September 15 is celebrated every year as the International Day of Democracy to review the state of democracy in the world and uphold the principles and values of democracy. It is therefore apt to review the quality and state of democracy in Pakistan on this day.
Democracy is not merely holding of periodic elections and change of guards every five years. It is a value system that, beyond merely holding of periodic elections, rests on a tripod of values, namely rule of law, accountability and transparency.
Newer and newer standards are set for the attainment of these values. As societies advance newer and newer goal posts are set and as one seems to be nearing achieving a target the goal post recedes farther away. A right for instance that of girl education was unthinkable sometime back. As societies advanced it became a privilege yesterday. Today it is a right. The goal post has changed.
Democracy in Pakistan is faced with innumerable challenges but two of them are outstanding.
One, the first challenge relates to the refusal of the centrists and those with dictatorial mindsets to accept parliamentary supremacy, devolution of political and fiscal powers to provinces and closing the doors on interventionists by the 18th Amendment. How?
Until recently democracy in Pakistan has been directly assaulted by bonaparts by abrogating the constitution, disbanding the Parliament, imposing provisional constitutional orders and sacking the non pliant judges. The takeover was then got endorsed from the courts in the name of ‘doctrine of necessity’ and theory of ‘successful revolution’.
The 18th Constitutional Amendment closed the doors for the direct hijacking of democracy and democratic institutions by the bonaparts. In the past the office of the President had been used to send home an elected parliament. By removing Article 58)2) (b) from the Constitution this door was closed when the Amendment was unanimously passed in 2010.
The 1973 Constitution had made the abrogation of the Constitution an act of high treason no doubt. But the bonaparts circumvented it by suspending the Constitution or holding it in abeyance and the judiciary endorsing the suspension.
Under the 18th amendment not only abrogation but anyone who suspends, or holds in abeyance the Constitution but also the collaborators and abettors also declared guilty of high treason which shall not be validated by any court including the Supreme Court. The doors for taking oath under PCOs and endorsing devices like legal frame work orders (LFOs), provisional constitutional orders (PCOs) were thus closed for ever.
Sending elected prime ministers home or disbanding parliament through an executive order may appear to have ended but there is no cause for celebrations. Two successive prime ministers and a number of parliamentarians during the last decade have been sent home by judicial activism. The days of sacking prime ministers and members of parliament are still not over. Only the manner of sacking them has changed.

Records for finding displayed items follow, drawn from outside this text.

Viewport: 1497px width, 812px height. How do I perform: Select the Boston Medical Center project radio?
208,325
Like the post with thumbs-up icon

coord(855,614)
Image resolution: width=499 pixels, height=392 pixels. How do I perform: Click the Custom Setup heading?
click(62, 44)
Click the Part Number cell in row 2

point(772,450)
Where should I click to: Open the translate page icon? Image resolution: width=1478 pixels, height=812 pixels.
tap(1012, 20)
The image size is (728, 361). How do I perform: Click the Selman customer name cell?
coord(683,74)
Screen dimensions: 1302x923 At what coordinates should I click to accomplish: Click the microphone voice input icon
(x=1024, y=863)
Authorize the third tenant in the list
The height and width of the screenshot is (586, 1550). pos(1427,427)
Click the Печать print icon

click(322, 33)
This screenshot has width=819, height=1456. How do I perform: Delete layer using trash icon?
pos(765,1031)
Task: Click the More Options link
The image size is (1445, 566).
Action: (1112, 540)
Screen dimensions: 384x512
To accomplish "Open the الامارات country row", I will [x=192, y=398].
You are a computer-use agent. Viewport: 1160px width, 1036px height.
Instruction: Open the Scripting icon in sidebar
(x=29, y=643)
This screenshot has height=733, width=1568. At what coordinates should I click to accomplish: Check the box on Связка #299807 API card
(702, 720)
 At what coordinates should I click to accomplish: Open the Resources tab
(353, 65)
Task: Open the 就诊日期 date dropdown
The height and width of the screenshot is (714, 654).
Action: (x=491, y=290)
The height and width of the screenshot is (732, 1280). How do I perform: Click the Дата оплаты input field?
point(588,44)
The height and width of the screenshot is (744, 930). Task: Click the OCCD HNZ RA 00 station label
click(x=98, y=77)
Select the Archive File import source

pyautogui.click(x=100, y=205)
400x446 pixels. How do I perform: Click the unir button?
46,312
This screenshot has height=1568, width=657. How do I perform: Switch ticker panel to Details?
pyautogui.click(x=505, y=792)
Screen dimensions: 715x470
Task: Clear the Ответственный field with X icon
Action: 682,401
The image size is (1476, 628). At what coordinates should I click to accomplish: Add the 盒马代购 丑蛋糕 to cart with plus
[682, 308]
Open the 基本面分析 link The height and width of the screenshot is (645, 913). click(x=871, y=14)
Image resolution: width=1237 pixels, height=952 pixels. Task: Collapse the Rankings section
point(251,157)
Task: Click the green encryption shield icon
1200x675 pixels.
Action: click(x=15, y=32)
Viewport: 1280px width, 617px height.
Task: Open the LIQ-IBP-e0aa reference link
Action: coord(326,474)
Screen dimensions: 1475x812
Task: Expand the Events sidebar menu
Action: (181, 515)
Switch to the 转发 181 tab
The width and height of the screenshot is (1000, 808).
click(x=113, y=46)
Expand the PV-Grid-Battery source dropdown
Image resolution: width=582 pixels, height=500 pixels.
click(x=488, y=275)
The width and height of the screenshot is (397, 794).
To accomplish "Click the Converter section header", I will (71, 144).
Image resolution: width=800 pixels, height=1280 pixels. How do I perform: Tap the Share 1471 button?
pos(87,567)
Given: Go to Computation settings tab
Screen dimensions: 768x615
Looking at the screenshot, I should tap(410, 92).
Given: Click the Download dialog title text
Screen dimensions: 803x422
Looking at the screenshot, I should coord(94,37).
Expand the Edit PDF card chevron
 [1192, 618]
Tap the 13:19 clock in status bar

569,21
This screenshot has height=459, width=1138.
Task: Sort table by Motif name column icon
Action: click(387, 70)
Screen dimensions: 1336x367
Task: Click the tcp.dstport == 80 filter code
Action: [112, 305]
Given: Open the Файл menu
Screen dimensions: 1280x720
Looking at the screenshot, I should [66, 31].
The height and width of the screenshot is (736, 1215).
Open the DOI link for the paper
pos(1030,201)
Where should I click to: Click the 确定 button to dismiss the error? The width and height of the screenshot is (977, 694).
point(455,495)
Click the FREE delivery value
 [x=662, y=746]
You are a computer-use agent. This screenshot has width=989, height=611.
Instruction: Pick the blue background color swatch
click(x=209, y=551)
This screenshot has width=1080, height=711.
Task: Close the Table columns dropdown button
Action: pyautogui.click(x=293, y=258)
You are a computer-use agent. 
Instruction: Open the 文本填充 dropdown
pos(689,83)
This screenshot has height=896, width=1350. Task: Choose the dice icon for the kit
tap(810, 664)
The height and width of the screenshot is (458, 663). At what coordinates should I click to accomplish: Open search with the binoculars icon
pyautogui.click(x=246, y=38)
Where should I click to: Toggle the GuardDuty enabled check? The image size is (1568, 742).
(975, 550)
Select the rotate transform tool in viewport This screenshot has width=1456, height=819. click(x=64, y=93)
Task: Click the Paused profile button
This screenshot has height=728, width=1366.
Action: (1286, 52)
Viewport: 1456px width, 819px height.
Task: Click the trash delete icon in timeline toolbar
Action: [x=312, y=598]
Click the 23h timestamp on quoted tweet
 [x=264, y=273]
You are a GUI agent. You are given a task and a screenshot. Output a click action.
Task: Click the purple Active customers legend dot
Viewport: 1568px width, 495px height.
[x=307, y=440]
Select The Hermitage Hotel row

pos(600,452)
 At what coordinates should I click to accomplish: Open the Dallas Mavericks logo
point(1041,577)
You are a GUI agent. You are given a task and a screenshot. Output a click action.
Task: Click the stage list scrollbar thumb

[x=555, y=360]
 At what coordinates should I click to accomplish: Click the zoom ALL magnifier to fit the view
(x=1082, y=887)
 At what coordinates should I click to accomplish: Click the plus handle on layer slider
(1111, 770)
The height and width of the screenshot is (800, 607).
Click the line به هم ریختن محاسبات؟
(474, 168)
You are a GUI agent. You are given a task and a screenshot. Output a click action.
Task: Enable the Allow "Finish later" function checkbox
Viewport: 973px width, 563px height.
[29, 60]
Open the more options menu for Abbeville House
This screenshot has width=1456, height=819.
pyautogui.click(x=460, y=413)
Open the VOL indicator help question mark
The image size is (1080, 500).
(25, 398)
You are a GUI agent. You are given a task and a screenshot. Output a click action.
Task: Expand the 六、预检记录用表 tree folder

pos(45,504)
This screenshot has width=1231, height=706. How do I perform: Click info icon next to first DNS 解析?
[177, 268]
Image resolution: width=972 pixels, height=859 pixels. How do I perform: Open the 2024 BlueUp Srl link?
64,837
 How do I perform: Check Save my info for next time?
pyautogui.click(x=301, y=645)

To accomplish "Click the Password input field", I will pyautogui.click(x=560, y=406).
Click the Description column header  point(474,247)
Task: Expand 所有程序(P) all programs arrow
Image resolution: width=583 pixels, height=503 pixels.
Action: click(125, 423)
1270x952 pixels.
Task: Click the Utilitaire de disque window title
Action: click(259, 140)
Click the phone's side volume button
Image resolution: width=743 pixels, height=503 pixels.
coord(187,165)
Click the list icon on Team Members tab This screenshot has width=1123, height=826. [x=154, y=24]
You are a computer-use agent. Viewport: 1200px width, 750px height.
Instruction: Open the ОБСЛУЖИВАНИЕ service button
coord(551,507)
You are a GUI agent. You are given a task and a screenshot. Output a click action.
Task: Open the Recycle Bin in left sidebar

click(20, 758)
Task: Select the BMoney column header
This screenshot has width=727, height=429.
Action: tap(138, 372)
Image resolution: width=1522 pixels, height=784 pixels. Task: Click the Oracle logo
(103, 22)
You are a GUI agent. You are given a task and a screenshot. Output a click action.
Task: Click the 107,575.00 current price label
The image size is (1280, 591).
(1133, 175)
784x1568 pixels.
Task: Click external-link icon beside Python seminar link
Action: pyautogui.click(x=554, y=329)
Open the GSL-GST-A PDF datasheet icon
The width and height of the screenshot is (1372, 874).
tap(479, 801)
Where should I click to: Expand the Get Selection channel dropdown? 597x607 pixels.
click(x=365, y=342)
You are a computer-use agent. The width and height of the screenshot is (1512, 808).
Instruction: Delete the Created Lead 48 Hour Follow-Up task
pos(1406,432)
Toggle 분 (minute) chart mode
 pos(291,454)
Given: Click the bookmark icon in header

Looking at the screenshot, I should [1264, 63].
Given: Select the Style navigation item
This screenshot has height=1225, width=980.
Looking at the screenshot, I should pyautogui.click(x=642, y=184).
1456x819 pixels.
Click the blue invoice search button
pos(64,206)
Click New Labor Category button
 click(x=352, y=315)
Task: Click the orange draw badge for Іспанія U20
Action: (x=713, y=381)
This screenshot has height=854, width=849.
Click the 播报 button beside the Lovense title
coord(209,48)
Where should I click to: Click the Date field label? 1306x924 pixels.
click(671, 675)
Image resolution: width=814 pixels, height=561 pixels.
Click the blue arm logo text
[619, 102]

As those subverting the Constitution and their abettors found the doors for intervention closed they have started experimenting with a new model of running the statecraft, the hybrid form, to keep their hold on power.
In this hybrid form the driver on the wheel has no controls over the vital levers controlling the vehicle which are controlled by the other controllers in the hybrid system. The driver on the wheel is accountable for safe driving but is denied control of vital levers. And those who manipulate the vital levers of control are not accountable to anyone, neither to the parliament, nor to the judiciary nor to the people. Such a vehicle is fated to meet a disastrous accident sooner or later. This poses a grave threat to the democratic order.
Two, the second challenge relates to the legs of the tripod on which the edifice of democracy rests. If the two of the tripod’s three legs are accountability and transparency the democracy of Pakistan is resting on the weakest foundations.
That accountability has always been used as a tool of political re-engineering in the past has been well known. But until recently it was not so well known how blatantly farcical accountability and transparency has been in the country.
Special Assistant to the Prime Minister Lt Gen Asim Saleem Bajwa has been recently accused of serious allegations of wrong doing. Rebutting the allegations he admitted 70 million dollars for family businesses in foreign lands. Out of this 60 million dollars were secured as ‘bank loans and financial facilities’. The total family contribution is about 74, 000 dollars out of which 20,000 dollars is by his wife. His wife divested herself on June 1, 2020 nine days after the Prime Minister directed all special assistants to declare their assets. This he has admitted.
In any state, in any society under any system of accountability this would be a matter of thorough investigations. It would demand satisfactory answers to a host of serious questions including whether the institution he served for so long and to which period the allegations relate stands behind him.
But the Prime Minister declares that this explanation is satisfactory and hopes to close the chapter.
Or take the case of General Pervez Musharraf. Not long ago in a TV interview he publicly admitted to have been gifted millions of dollars into his personal account by an Arab monarch in addition to flats in London and Dubai. No questions asked and there is no accountability of Musharraf because he wore uniform. But two former civilian prime ministers and a president are being chased and hounded even after depositing with Toshakhana legally determined cost of gifts received from foreign dignitaries while in office because they did not wear uniform.
On this international Day of Democracy therefore let us call for ending the hybrid system of state governance, of back seat driving by the unaccountable drivers. Let us also call for across the board accountability of all who get paid out of state exchequer regardless of whether they are clad in uniform or robes or in civvies.